(Pixel coordinate grounding data)

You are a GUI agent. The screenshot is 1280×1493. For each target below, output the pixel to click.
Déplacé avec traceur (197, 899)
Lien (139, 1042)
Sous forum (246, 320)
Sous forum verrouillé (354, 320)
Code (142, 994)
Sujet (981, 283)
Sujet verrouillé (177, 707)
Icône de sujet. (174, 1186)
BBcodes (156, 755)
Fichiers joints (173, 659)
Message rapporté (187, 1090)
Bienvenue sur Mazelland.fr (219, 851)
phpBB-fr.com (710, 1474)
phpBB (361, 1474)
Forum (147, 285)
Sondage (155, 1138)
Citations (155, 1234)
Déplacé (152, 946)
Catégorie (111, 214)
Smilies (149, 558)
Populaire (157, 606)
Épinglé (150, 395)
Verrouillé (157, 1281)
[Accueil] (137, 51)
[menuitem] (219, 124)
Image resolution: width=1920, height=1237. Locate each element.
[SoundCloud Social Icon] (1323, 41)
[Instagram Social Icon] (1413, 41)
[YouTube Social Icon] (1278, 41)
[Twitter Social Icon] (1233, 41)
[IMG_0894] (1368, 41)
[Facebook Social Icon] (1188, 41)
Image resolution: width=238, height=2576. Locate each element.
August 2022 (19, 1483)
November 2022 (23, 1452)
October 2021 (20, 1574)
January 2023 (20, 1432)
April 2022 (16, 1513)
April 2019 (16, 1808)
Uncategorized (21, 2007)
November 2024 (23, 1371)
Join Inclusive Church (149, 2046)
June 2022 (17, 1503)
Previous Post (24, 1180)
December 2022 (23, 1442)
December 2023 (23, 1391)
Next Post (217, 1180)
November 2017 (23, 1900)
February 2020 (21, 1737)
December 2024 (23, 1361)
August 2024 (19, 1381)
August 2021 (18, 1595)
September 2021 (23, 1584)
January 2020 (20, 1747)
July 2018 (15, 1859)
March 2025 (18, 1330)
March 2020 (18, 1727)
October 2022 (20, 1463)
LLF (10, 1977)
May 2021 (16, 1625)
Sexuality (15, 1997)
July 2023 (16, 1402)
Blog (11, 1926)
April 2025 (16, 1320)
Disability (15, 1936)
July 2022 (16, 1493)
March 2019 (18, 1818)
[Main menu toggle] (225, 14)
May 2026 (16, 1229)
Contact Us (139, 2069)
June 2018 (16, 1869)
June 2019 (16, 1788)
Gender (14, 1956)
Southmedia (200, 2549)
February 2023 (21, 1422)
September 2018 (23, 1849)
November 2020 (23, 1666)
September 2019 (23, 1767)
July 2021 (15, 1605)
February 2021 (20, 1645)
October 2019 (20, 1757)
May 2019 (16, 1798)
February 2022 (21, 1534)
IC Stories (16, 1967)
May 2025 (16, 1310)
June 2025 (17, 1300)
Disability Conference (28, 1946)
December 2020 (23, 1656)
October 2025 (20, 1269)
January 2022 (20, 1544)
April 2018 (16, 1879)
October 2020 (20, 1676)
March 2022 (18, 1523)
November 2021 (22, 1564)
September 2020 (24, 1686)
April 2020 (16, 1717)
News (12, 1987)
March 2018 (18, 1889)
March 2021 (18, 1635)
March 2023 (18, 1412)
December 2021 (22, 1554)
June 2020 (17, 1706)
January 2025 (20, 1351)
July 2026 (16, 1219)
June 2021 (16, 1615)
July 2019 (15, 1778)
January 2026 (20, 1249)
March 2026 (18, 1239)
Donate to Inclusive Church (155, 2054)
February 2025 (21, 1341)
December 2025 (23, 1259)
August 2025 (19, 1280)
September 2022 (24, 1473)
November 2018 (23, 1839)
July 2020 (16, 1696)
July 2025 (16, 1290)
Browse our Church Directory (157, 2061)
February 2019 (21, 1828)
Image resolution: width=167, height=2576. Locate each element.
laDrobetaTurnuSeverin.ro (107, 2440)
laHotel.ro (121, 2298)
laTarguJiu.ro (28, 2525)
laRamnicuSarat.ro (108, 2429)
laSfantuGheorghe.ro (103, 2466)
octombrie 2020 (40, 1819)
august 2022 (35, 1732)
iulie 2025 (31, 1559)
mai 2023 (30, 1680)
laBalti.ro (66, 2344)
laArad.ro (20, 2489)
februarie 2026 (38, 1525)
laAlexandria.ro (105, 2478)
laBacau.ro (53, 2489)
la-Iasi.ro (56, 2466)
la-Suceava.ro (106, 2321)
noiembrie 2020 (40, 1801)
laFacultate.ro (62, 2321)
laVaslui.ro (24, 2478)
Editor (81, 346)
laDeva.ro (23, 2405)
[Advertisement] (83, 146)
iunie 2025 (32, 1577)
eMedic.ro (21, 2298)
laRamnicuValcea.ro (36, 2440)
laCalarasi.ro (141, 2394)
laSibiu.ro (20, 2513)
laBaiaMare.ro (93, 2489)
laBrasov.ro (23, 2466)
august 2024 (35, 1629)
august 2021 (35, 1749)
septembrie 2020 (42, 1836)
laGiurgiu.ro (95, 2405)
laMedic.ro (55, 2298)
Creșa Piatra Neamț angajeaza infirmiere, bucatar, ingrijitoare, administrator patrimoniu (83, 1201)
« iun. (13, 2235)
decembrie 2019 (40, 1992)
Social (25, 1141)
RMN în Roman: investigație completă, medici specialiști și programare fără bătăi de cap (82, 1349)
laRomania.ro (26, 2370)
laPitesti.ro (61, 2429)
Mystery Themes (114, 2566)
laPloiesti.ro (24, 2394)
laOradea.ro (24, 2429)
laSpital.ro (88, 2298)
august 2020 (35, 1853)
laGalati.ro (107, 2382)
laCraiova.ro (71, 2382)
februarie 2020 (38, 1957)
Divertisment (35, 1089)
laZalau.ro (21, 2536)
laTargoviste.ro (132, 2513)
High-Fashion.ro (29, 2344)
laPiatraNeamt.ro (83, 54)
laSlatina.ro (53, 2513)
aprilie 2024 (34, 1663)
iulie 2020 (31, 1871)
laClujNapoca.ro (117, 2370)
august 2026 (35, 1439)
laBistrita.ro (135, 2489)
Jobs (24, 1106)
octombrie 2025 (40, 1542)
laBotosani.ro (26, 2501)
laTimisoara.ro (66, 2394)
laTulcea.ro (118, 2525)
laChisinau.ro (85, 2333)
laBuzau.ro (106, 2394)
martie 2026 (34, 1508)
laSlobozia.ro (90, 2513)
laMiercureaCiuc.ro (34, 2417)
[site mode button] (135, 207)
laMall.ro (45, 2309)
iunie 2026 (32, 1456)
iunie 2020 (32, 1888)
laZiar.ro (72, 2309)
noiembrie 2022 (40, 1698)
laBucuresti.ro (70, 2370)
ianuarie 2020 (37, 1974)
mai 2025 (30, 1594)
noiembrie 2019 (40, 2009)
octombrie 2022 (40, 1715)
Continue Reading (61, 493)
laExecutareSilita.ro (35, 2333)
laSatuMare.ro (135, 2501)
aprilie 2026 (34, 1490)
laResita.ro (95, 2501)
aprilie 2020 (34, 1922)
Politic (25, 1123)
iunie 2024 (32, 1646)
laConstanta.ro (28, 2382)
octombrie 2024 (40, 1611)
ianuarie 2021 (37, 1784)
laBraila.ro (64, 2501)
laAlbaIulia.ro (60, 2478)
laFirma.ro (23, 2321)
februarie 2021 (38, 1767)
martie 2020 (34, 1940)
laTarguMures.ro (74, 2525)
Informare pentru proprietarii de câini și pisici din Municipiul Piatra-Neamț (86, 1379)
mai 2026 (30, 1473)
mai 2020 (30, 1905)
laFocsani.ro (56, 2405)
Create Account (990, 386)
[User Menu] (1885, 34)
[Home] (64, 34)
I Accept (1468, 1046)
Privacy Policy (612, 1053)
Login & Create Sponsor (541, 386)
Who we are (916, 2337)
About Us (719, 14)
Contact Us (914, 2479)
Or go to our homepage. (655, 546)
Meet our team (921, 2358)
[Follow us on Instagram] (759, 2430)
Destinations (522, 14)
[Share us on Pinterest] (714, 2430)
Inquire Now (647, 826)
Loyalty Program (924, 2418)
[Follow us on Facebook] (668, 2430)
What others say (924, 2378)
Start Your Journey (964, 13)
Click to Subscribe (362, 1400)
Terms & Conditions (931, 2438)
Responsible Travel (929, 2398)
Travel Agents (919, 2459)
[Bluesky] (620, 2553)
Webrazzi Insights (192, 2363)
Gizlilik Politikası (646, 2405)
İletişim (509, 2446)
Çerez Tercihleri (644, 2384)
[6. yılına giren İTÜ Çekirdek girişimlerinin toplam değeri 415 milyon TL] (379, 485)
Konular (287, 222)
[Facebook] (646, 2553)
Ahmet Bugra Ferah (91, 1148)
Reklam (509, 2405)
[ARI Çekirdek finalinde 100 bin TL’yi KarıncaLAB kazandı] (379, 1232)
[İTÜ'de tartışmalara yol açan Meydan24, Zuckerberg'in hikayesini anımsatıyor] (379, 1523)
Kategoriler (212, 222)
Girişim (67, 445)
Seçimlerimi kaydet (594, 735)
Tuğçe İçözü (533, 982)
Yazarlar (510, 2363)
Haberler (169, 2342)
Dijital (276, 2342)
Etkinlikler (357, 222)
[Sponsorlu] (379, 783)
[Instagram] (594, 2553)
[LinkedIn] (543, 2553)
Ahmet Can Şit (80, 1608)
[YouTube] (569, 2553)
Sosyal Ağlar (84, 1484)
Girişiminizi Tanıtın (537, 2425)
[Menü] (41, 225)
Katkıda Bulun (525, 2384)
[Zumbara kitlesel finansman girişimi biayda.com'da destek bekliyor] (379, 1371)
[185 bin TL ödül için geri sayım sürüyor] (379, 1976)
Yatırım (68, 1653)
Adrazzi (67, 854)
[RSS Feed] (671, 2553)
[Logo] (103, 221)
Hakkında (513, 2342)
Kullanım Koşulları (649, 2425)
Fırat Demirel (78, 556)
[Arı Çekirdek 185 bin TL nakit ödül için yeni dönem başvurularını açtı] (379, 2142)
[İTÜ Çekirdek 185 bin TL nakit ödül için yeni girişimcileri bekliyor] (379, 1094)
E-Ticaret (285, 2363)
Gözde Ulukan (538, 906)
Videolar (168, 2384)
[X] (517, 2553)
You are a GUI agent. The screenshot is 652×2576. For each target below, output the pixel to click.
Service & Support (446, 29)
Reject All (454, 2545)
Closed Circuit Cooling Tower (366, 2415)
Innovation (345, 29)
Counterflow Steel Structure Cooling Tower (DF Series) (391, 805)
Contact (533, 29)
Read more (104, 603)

*ASSIGNMENT*
Return the span of lines in the data above that opens at the line with "November 2024 (23, 1371)" and closes at the line with "December 2024 (23, 1361)", exactly, ends included, nothing else.

*RESULT OF THIS TASK*
November 2024 (23, 1371)
Join Inclusive Church (149, 2046)
June 2022 (17, 1503)
Previous Post (24, 1180)
December 2022 (23, 1442)
December 2023 (23, 1391)
Next Post (217, 1180)
November 2017 (23, 1900)
February 2020 (21, 1737)
December 2024 (23, 1361)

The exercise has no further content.